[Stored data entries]
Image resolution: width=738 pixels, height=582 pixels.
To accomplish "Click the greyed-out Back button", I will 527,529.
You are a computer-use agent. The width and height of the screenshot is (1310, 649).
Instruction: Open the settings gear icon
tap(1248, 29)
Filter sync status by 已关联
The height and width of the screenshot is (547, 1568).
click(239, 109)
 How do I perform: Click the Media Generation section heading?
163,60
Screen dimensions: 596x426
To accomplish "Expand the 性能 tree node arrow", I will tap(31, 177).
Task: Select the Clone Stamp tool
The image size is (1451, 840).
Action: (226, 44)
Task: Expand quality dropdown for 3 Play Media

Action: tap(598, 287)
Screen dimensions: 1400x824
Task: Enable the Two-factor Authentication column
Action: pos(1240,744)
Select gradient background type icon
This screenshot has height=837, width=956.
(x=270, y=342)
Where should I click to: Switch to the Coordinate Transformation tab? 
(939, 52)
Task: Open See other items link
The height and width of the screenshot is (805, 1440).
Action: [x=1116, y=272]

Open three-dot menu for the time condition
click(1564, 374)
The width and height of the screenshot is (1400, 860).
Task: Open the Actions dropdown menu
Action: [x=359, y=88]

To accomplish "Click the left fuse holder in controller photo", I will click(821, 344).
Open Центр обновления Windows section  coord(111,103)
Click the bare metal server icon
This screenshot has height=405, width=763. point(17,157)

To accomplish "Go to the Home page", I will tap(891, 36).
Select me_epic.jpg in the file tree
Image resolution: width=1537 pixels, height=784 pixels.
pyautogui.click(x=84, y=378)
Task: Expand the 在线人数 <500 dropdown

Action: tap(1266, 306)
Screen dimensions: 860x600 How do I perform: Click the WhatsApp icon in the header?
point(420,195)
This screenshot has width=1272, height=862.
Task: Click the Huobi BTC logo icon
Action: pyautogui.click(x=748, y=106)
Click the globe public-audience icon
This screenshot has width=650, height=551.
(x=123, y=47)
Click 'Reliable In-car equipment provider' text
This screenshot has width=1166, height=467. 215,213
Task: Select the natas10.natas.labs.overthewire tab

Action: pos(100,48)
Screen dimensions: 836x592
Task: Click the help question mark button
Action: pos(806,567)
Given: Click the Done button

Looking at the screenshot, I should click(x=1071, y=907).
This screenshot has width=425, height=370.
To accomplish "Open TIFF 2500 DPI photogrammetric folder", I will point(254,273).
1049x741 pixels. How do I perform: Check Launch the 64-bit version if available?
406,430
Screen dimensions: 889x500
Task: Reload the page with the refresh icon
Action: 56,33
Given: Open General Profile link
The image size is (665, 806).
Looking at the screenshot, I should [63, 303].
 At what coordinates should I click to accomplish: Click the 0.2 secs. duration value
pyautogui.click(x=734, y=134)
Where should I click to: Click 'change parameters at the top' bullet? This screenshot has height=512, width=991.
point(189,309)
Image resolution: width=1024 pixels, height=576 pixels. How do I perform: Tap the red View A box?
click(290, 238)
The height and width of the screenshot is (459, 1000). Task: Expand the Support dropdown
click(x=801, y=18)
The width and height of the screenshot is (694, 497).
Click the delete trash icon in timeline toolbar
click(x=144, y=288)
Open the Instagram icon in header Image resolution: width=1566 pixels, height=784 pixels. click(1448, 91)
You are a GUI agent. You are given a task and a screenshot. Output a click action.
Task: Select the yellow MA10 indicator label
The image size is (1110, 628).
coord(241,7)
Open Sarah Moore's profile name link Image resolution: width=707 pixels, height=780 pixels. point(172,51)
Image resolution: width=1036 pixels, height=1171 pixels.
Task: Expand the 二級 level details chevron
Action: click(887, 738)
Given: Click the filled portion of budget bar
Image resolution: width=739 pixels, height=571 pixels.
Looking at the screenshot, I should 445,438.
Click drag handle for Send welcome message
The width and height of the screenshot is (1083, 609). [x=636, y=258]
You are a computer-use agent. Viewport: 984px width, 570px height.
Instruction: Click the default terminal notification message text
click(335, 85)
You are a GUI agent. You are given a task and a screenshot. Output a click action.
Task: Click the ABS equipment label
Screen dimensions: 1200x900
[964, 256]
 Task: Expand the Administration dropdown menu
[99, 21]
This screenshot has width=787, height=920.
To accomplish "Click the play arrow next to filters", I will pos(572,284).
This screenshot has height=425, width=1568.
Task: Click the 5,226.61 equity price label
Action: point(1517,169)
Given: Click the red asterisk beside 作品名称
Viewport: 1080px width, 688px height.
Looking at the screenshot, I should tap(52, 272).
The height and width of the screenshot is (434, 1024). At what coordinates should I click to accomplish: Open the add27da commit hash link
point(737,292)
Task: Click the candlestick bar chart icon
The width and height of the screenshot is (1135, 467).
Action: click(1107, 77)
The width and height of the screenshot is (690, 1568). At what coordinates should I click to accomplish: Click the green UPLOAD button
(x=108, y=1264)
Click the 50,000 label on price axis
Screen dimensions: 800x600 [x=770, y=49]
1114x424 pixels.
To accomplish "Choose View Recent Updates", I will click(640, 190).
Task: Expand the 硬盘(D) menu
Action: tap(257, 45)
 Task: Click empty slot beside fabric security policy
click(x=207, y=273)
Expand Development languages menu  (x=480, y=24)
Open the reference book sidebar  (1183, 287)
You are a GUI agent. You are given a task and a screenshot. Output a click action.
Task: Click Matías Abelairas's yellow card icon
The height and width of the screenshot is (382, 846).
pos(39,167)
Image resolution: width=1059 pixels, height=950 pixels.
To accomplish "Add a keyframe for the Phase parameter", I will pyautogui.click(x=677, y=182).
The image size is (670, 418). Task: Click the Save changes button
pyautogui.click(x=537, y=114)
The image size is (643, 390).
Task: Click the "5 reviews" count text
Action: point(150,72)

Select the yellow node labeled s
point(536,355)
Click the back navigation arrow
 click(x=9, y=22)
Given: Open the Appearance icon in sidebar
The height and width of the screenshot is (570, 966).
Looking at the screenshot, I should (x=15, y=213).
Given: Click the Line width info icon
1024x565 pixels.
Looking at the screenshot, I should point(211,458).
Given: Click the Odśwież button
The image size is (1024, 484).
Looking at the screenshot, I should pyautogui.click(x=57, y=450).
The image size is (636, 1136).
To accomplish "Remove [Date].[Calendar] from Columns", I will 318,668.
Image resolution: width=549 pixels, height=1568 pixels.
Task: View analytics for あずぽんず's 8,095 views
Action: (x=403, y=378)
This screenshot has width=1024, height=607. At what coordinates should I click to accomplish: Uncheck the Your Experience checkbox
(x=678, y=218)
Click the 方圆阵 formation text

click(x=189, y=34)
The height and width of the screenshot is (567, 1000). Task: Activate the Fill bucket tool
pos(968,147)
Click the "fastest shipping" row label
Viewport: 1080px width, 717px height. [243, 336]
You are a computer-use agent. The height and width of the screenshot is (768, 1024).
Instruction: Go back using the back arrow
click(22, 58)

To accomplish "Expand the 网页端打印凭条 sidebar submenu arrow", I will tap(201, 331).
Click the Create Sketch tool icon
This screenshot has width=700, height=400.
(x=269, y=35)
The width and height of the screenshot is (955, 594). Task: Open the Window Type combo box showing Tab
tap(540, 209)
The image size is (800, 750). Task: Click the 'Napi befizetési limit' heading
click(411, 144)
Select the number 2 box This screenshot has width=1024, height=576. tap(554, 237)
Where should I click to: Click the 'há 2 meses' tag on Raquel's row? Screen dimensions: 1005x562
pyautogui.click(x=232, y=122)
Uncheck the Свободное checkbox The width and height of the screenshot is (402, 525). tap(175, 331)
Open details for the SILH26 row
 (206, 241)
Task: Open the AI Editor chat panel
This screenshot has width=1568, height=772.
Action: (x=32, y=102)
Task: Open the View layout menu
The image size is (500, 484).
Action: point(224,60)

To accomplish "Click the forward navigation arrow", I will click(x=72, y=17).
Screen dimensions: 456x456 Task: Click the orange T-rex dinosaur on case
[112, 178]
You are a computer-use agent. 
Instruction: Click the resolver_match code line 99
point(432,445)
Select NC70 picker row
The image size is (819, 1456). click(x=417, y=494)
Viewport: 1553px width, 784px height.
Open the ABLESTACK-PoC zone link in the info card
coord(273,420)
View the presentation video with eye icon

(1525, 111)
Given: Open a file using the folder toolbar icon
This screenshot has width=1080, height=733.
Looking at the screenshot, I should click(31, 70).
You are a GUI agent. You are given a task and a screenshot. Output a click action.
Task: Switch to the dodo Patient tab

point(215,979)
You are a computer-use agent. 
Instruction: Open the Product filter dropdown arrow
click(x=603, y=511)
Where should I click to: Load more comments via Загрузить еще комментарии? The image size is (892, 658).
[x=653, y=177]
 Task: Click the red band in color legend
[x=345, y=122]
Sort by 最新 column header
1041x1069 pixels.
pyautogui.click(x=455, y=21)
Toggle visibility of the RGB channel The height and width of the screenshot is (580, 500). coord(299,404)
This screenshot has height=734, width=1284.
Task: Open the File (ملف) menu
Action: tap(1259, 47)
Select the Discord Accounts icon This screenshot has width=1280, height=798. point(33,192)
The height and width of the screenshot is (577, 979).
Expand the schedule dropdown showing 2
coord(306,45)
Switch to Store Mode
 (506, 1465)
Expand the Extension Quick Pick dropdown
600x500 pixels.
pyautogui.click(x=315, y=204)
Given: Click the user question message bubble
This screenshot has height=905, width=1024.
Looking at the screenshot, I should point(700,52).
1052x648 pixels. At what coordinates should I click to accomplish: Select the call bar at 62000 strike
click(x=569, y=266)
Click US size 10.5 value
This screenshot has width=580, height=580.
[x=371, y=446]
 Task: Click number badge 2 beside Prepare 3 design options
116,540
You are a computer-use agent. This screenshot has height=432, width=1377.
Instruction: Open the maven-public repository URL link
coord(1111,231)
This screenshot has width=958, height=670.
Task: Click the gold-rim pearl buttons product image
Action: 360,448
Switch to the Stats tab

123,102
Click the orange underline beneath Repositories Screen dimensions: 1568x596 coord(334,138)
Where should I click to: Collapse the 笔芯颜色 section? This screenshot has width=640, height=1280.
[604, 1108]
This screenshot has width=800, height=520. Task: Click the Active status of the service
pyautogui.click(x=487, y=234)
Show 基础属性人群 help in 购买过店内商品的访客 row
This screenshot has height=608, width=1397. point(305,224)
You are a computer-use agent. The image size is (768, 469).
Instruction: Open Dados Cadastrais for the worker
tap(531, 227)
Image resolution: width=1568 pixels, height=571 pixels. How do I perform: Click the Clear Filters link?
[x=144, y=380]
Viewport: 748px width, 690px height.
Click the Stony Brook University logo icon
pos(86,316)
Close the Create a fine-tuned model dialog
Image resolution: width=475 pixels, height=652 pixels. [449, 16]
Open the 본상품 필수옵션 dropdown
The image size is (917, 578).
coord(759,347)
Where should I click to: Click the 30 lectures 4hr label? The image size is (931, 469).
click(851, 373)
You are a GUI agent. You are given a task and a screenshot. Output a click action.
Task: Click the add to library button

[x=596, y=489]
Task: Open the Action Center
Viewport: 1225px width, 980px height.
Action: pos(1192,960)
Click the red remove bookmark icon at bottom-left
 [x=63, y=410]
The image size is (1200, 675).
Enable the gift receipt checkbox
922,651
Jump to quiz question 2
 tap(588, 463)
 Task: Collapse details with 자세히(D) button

* **PROBLEM DESCRIPTION**:
Report each line above containing the string "sidebar".

* **ANSWER TO THIS PROBLEM**:
Open the reference book sidebar  (1183, 287)
Given: Open the Appearance icon in sidebar
To accomplish "Expand the 网页端打印凭条 sidebar submenu arrow", I will tap(201, 331).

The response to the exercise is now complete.